[DATASET RECORDS Boundary: Start]

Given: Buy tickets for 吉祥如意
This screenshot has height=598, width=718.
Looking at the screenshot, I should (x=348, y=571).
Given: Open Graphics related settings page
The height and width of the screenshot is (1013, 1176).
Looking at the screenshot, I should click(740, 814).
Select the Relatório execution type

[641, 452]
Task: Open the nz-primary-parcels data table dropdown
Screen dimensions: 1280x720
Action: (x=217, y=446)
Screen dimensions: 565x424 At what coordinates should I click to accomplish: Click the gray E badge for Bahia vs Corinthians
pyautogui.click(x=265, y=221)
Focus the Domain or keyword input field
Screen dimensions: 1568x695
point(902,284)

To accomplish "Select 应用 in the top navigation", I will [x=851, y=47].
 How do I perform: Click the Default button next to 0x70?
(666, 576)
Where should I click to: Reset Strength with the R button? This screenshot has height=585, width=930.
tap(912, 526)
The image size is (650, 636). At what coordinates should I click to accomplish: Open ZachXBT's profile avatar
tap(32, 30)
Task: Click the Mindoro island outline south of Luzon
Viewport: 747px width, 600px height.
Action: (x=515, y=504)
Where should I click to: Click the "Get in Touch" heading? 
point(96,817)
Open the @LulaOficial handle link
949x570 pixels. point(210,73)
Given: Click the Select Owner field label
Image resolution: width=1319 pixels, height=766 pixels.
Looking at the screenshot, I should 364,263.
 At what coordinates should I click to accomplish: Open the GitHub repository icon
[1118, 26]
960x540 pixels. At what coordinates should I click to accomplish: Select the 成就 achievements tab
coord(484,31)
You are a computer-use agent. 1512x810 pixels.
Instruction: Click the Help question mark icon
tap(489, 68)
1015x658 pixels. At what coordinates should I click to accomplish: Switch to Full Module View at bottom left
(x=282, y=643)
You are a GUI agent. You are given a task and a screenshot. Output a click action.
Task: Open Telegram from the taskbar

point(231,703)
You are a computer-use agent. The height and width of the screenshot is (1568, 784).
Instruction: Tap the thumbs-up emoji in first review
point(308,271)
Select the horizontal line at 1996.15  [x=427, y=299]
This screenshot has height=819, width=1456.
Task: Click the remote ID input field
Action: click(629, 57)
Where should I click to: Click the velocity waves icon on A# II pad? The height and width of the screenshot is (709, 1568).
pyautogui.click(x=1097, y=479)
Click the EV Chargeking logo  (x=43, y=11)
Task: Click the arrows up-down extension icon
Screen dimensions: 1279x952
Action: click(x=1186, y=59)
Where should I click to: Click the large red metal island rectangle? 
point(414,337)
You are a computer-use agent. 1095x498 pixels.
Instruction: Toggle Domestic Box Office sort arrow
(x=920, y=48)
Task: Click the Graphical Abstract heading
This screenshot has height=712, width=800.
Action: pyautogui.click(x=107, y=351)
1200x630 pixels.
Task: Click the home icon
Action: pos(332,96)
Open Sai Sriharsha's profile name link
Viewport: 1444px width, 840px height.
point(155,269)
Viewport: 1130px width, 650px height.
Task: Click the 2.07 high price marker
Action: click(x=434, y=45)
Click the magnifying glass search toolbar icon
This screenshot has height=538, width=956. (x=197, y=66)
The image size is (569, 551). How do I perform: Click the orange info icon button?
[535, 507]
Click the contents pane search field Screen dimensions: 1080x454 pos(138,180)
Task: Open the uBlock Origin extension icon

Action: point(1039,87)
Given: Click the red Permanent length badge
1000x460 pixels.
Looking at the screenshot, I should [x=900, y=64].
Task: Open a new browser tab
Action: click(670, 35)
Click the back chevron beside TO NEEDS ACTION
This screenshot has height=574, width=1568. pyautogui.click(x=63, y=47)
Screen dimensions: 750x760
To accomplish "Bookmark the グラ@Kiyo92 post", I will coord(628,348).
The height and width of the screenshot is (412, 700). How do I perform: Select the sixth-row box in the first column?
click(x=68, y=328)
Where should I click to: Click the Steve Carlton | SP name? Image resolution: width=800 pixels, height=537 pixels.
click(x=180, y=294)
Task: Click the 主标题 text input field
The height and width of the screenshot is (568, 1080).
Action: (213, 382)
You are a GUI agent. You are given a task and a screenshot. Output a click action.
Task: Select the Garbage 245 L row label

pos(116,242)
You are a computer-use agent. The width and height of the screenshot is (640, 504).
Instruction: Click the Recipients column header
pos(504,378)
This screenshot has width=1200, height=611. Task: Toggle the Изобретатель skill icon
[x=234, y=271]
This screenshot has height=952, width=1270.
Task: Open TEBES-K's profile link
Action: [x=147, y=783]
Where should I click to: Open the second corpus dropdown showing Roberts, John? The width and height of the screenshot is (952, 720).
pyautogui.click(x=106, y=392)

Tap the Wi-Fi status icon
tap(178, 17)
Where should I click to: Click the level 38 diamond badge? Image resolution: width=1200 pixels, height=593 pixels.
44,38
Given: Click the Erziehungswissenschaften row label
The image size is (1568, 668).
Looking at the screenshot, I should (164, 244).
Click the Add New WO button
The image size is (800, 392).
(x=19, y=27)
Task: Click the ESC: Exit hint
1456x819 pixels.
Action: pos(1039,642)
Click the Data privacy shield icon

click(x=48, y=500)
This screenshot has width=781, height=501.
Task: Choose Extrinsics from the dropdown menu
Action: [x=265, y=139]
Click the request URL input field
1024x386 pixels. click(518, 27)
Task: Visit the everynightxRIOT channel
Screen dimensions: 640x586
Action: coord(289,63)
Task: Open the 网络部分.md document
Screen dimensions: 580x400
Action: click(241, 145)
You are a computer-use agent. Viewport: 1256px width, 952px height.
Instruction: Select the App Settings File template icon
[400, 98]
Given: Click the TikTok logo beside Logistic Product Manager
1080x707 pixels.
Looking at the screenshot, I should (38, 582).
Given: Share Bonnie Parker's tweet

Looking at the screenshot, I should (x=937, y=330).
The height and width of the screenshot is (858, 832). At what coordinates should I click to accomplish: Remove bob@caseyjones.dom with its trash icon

[DATASET RECORDS Boundary: End]

EXERCISE DESCRIPTION - The sole response should be the count of lines in the material holding the string "computer".

EXERCISE SOLUTION - 5